I want to understand the concept of groups that have a finite index intuitively.
Suppose $H$ and $K$ are infinite subgroups, $H \subset K$, and $[ K:H ]$ is finite.
Intuitivelly, does this mean there are a finite set of elements in $H$ that are not in $K$? Since each element of $H$ not in $K$ will map to a coset of $K/H$?
Or does it mean there could be infinite elements in $H$ that are not in $K$, but quotient map $ K \rightarrow K/H$ is not injective, and there are only a finite number of cosets?
Best Answer
When $H$ is a subgroup (not necessarily a normal subgroup) of $K$, we can form a partition of $K$ by left cosets $kH = \{kh \mid h\in H \}$ using elements $k\in K$. Counting the number of distinct such left cosets gives us the index $[K:H]$ of $H$ in $K$.

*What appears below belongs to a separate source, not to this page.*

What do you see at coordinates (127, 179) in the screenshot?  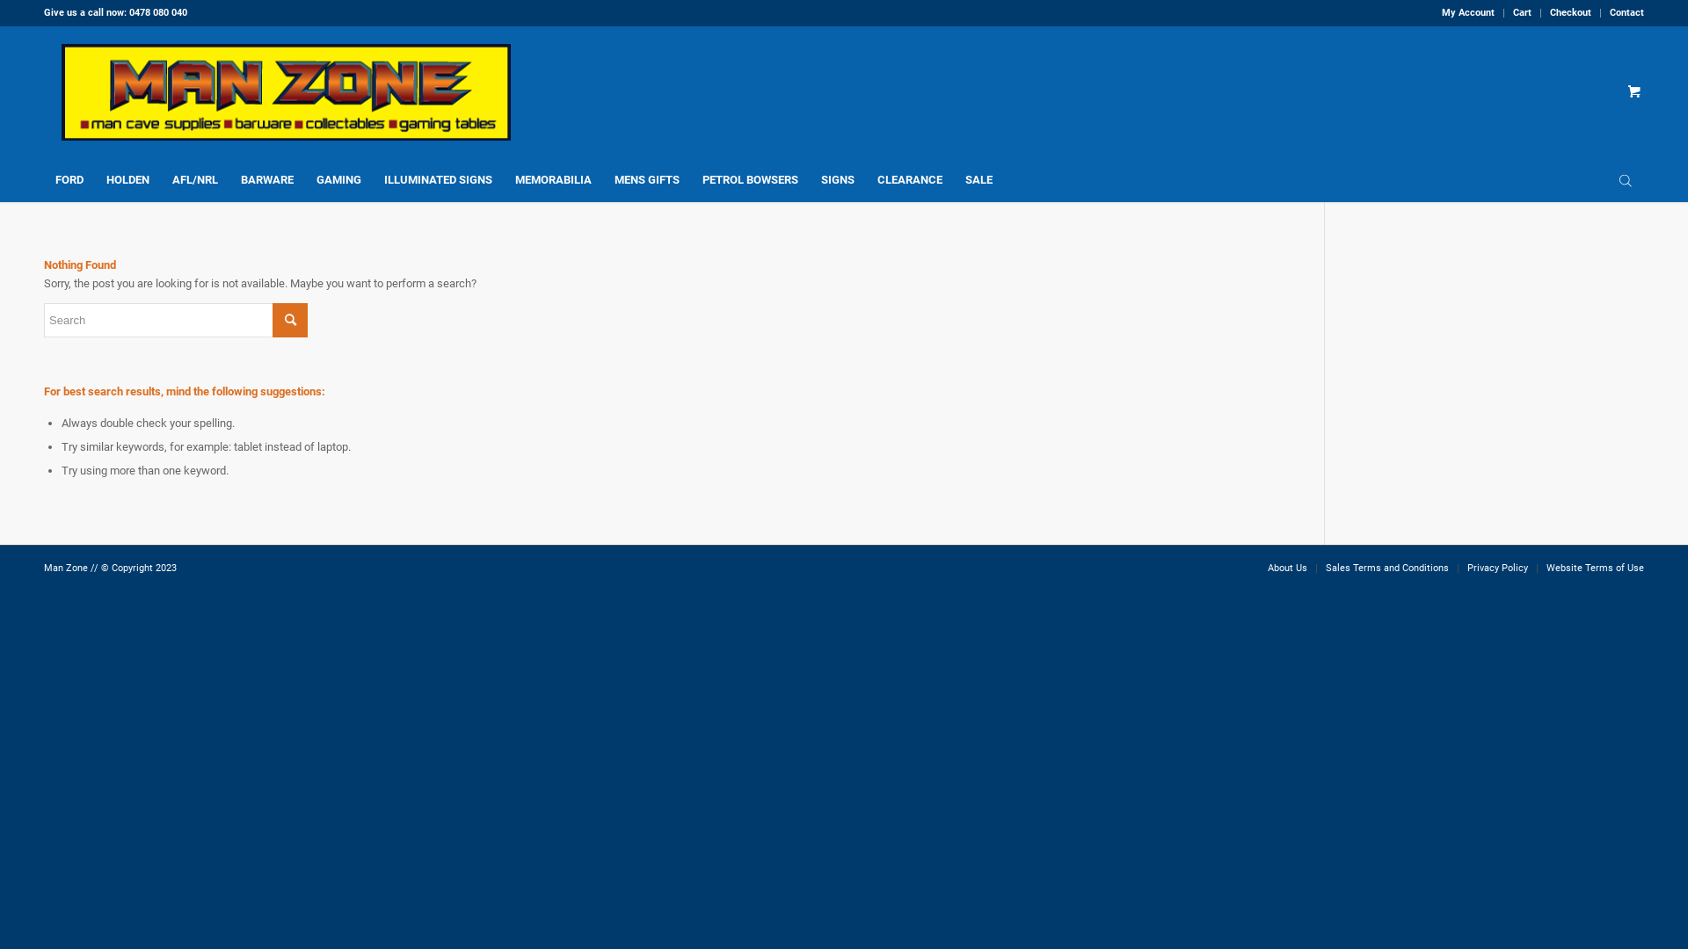 I see `'HOLDEN'` at bounding box center [127, 179].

[The Reader is encouraged to prove that two such left cosets of $kH$ and $k'H$ are either equal or disjoint, which is why they partition $K$. The same applies to right cosets, and the Reader is encouraged to find a bijection between these left cosets and right cosets, so that the count $[K:H]$ is the same whether we use one or the other choice to partition $K$.]
What it would mean for $n=[K:H]$ to be finite is that there are $n$ elements $k_1,\ldots,k_n \in K$ such that $K$ is the disjoint union $k_1H \cup \ldots \cup k_nH$.
Note that one of these parts must be the coset $H$, distinguished by being the coset that contains the identity $e$ of $K$ (and of $H$). One easily shows that $H$ is a normal subgroup of $K$ exactly when each left coset is also a right coset of $H$. It follows that subgroups of index $2$ will always be normal subgroups.